Gulp1, an Adaptor Protein Required for Clearance of Apoptotic Cells, Is Frequently Inactivated by Promoter Methylation in HNSCC
OF Ikpatt, CH Xie, BR Smoller, JY Suen, CY Fan. University of Arkansas for Medical Sciences, Little Rock, AR; John L. McClellan Memorial Veterans Hospital, Little Rock, AR
Background: Despite multimodality treatment, the overall survival for patients with HNSCC remains dismal. Therefore, it is of ulmost importance to identify new molecular targets that can be used for early tumor development, prediction of behavior and development of personalized, more effective antitumor therapies. Using gene expression microarray in combination of DNA demethylation by 5-azacytidine, we tentatively identified some novel genes that are epigenetically regulated in HNSCC. One such candidate gene is Gulp1, an evolutionarily conserved adaptor protein required for efficient engulfment of apoptotic cells by phagocytes.

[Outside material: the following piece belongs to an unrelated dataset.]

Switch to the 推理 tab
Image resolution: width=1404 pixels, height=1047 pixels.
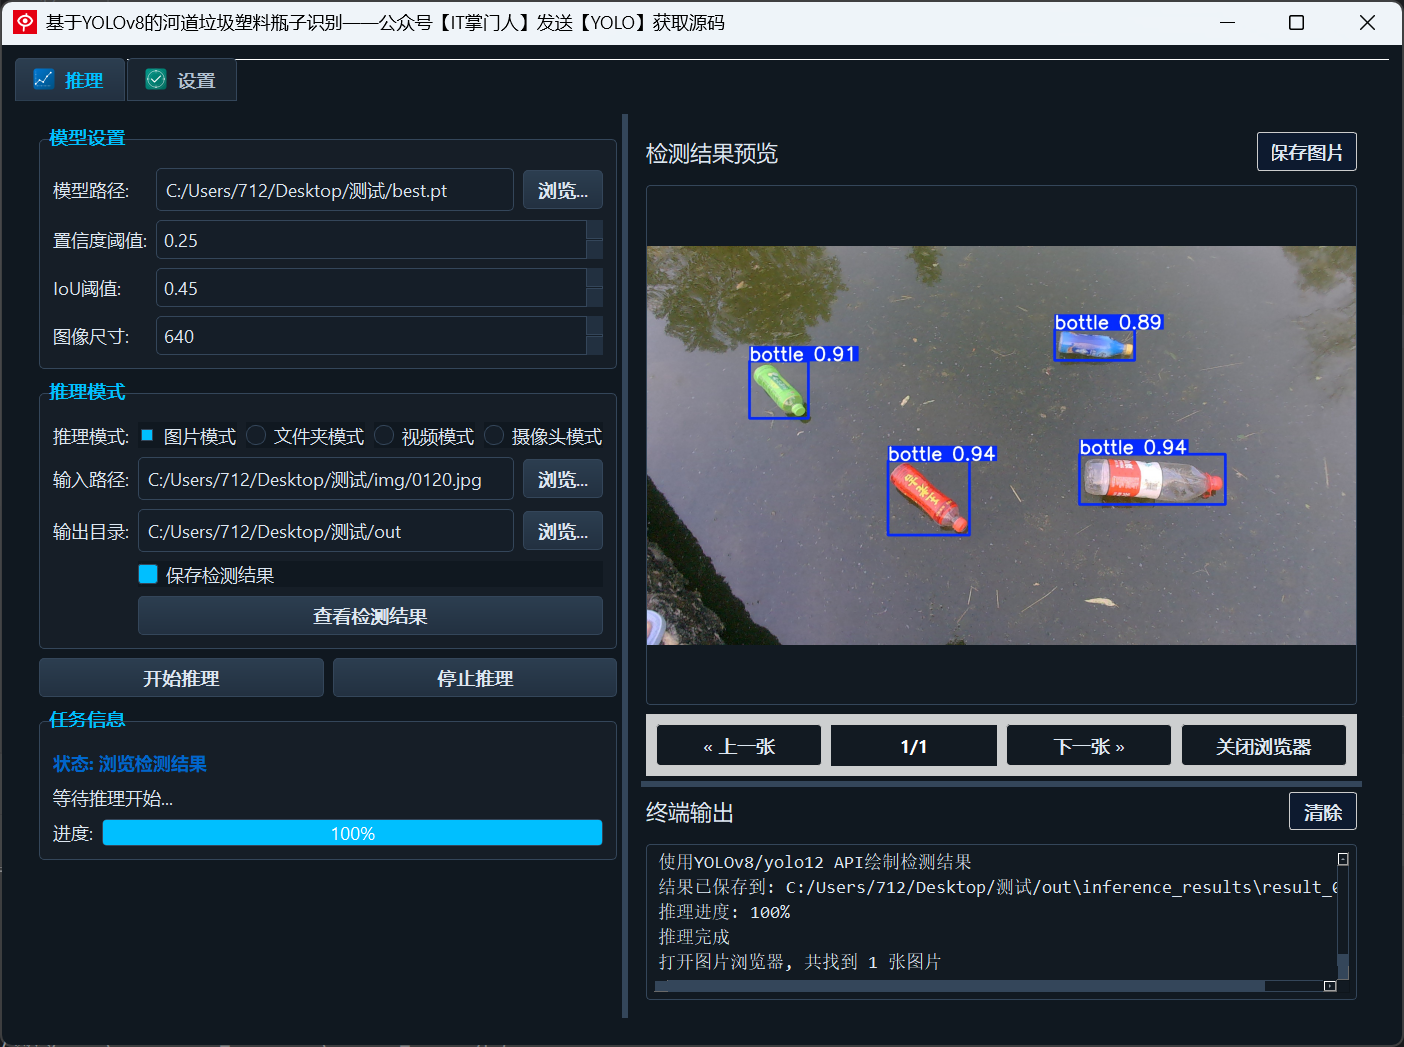pyautogui.click(x=69, y=79)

In this study, we further analyze epigenetic regulation of Gulp1 expression in HNSCC.
Design: The promoter hypermethylation in the Gulp1 gene was identified by PCR-based restriction fragment length polymorphism (RFLP) using primers specific for the Gulp1 promoter CpG island, methylation specific PCR (MSP) and further verified by direct bisulfite DNA sequencing in 11 HNSCC lines and one normal keratinocyte cell line. HNSCC and normal keratinocyte lines treated with or without DNA demethylating agents (gossypol and 5-azacytidine) were analyzed for Gulp1 mRNA expression by real-time RT-PCR. Gulp1 promoter methylation was also analysed in 154 archival HNSCC cases using MSP.

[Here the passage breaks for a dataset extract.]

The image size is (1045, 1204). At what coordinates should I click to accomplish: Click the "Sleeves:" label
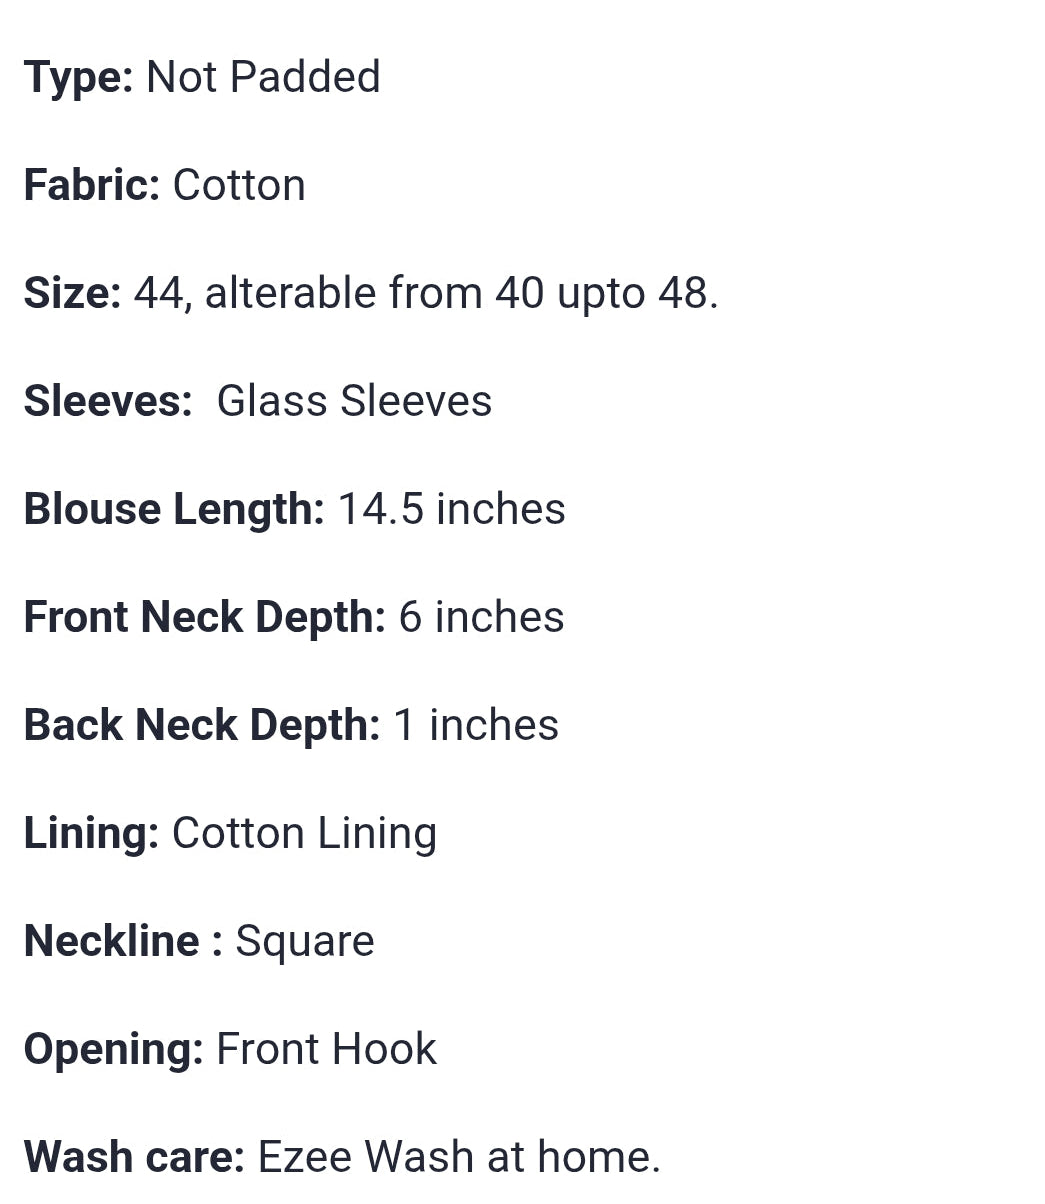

Results: 6 of 11 (54%) HNSCC lines showed promoter hypermethylation for the Gulp1 gene by both RFLP and MSP methods. Gulp1 promoter methylation was significantly reduced by the treatment of a DNA demethylating agent (5-azacytidine or gossypol) as detected by both Direct bisulfite DNA sequencing and MSP. Correspondingly, the expression of Gulp1 was significantly increased following the treatment with DNA demethylating agent. By MSP, 76 of 154 (49%) archival primary HNSCC displayed promoter hypermethylation of the Gulp1 gene.
Conclusions: Gulp1 may represent a newly identified candidate tumor suppressor gene that show frequent epigenetic inactivation in HNSCC.
Category: Head & Neck
Tuesday, March 23, 2010 1:00 PM
Poster Session IV # 154, Tuesday Afternoon